[Stored records]

+ + +

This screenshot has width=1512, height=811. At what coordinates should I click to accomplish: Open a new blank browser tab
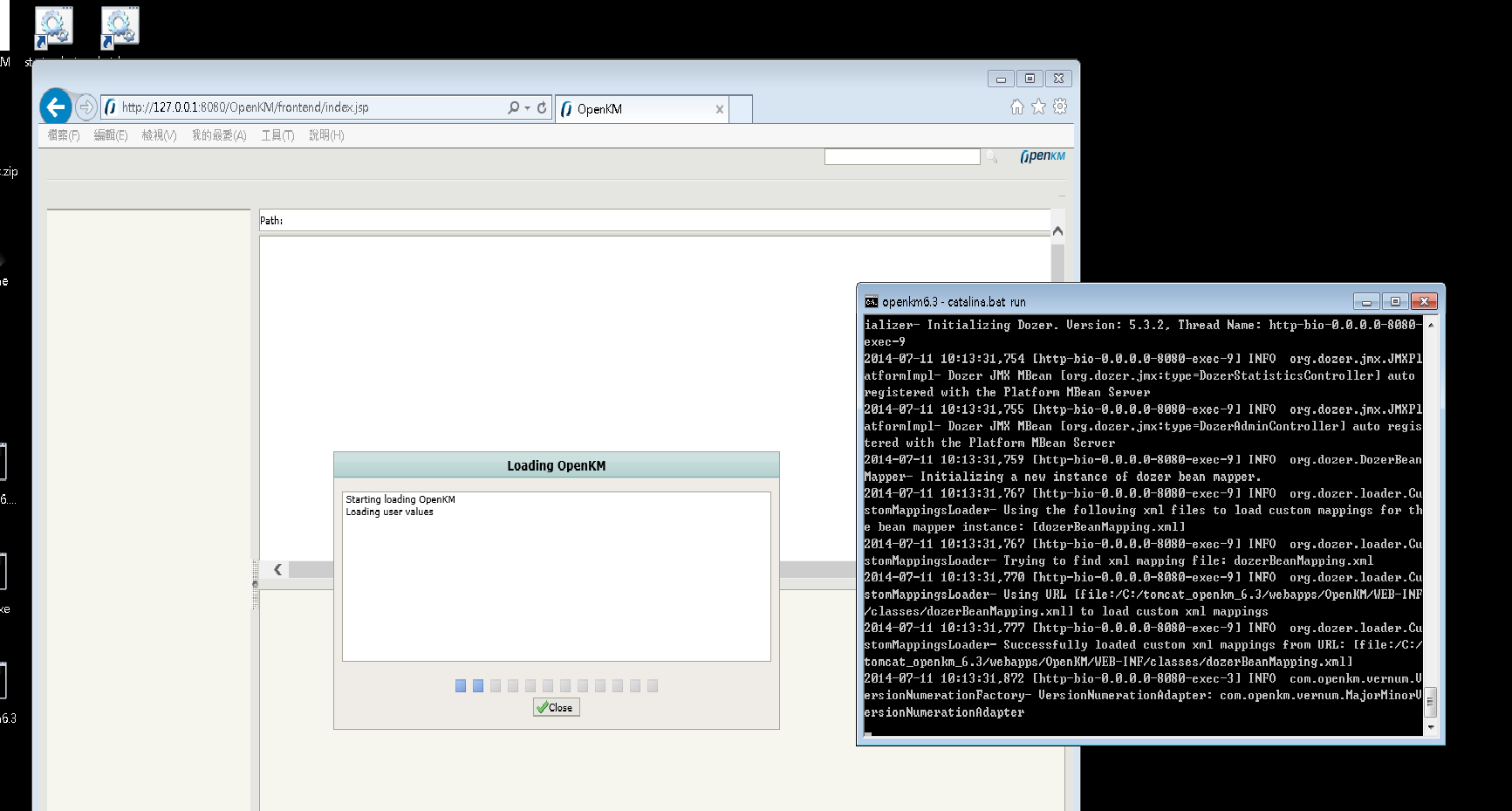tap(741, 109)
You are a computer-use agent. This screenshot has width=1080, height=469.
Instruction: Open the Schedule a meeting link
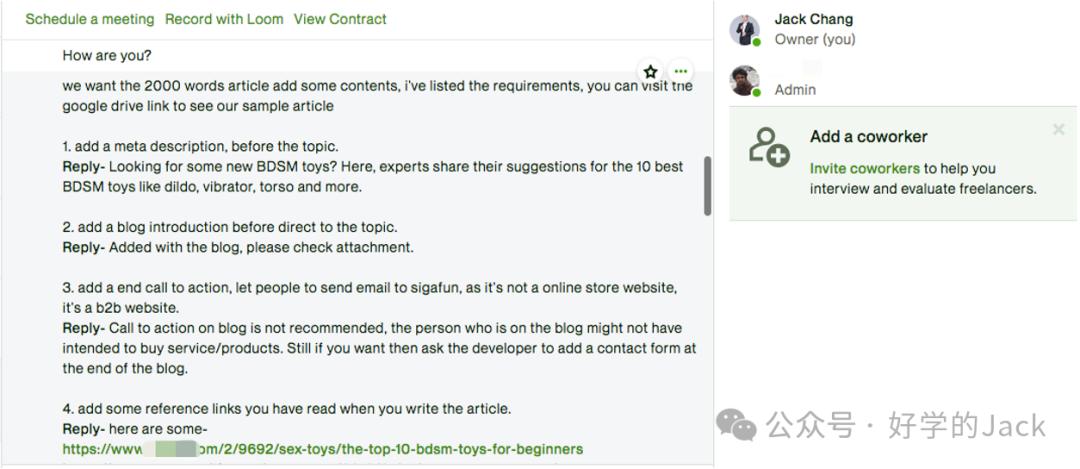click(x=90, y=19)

+ + +

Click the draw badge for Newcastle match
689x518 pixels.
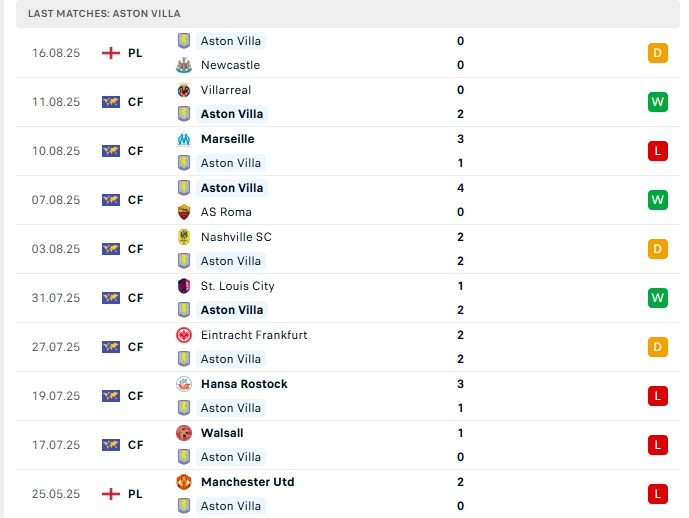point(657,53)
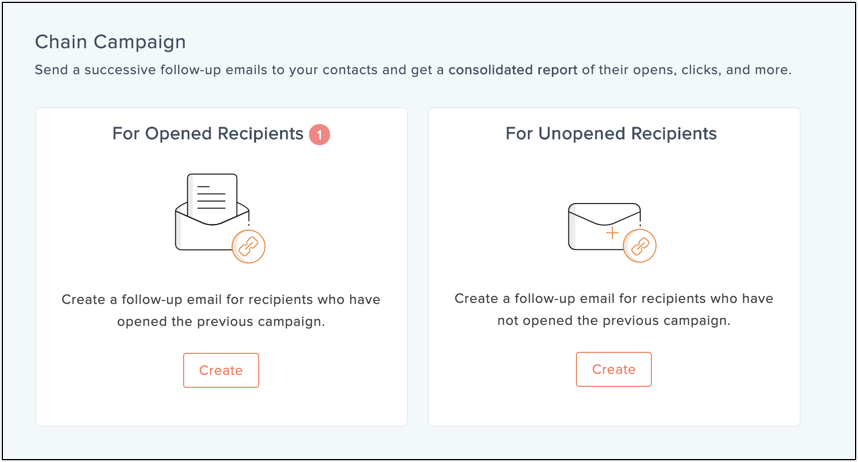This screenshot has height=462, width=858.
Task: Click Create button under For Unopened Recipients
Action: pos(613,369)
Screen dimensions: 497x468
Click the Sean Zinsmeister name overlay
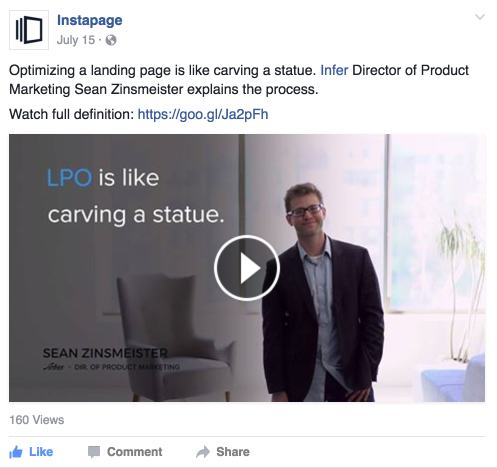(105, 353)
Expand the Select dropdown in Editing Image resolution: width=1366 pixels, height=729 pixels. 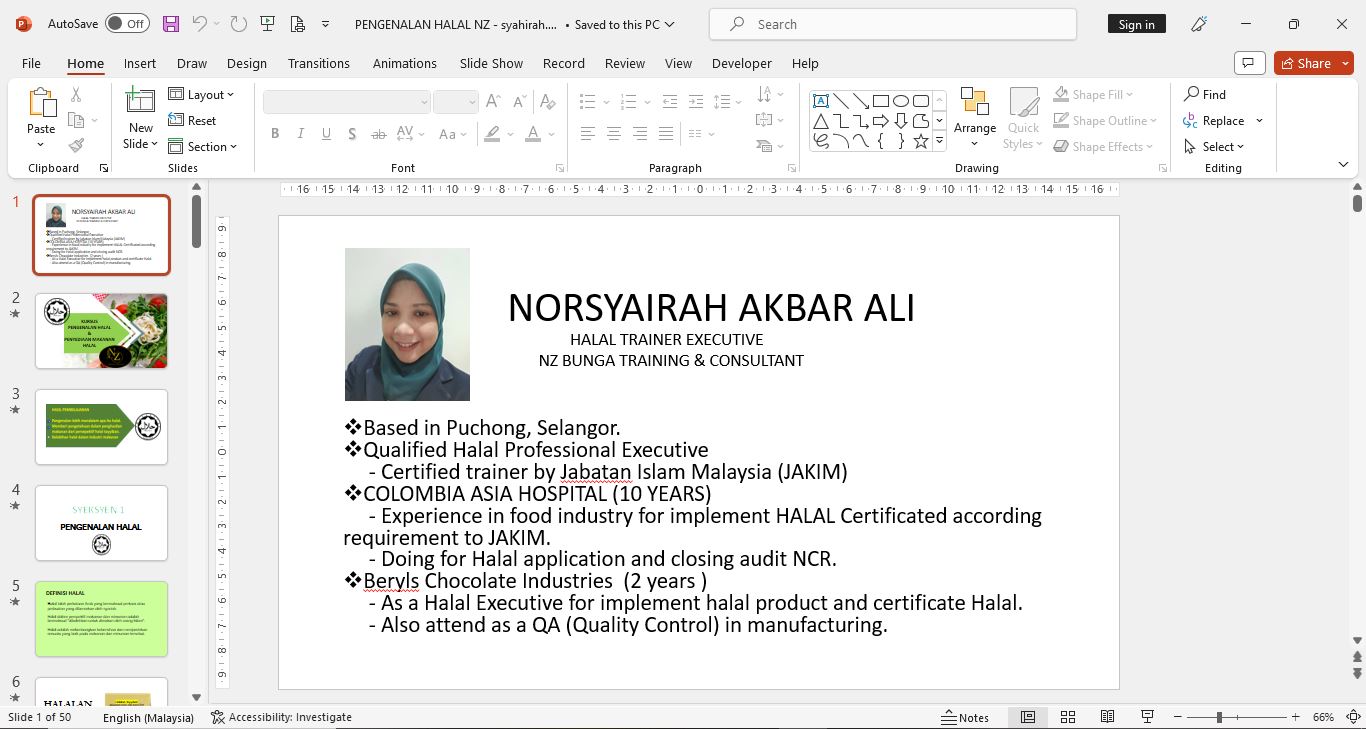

+ + +

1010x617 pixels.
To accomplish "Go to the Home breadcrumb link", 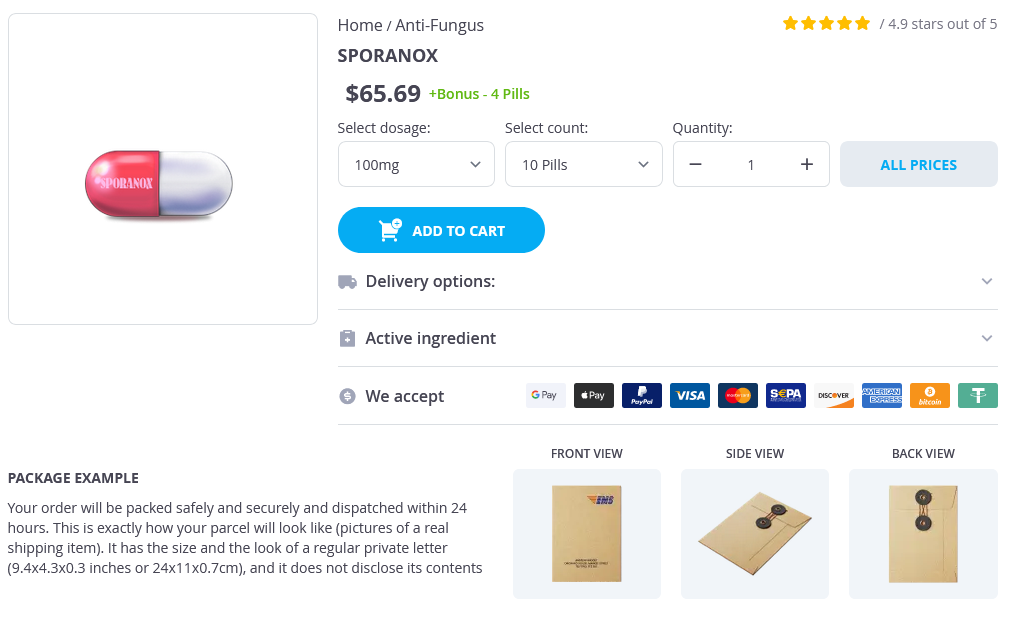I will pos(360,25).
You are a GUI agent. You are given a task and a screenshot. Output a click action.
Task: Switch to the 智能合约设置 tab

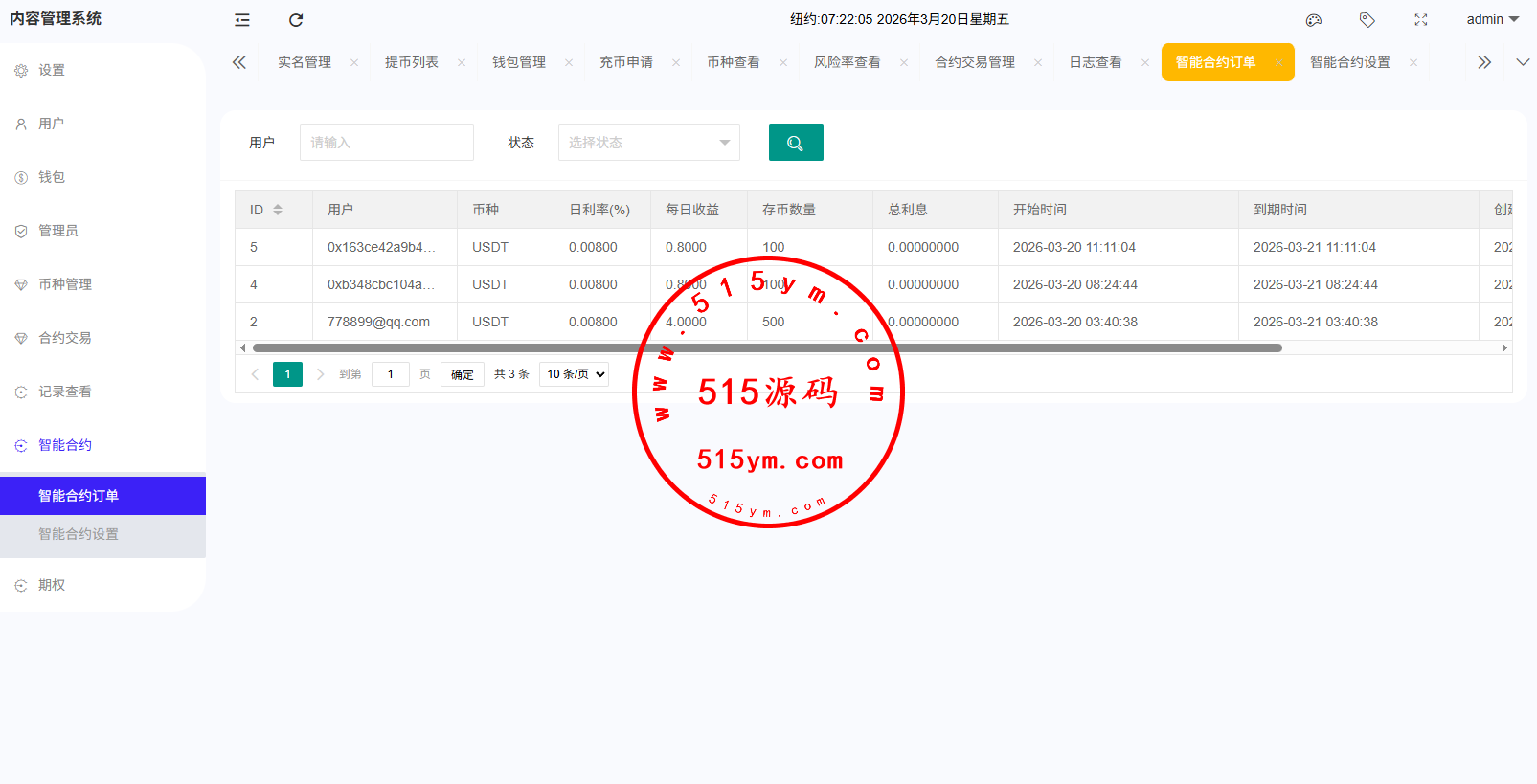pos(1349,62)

+ + +

Your instructions ▸ Nothing but the lines from the one with "689x518 pixels." to the one with "Expand the Select" above, both included, should be transcribed, exactly and without pictures.

Solution ▸
689x518 pixels.
point(657,53)
This screenshot has height=462, width=858.
Task: Click Create button under For Unopened Recipients
Action: pos(613,369)
Screen dimensions: 497x468
Click the Sean Zinsmeister name overlay
(105, 353)
Expand the Select dropdown in Editing Image resolution: width=1366 pixels, height=729 pixels. 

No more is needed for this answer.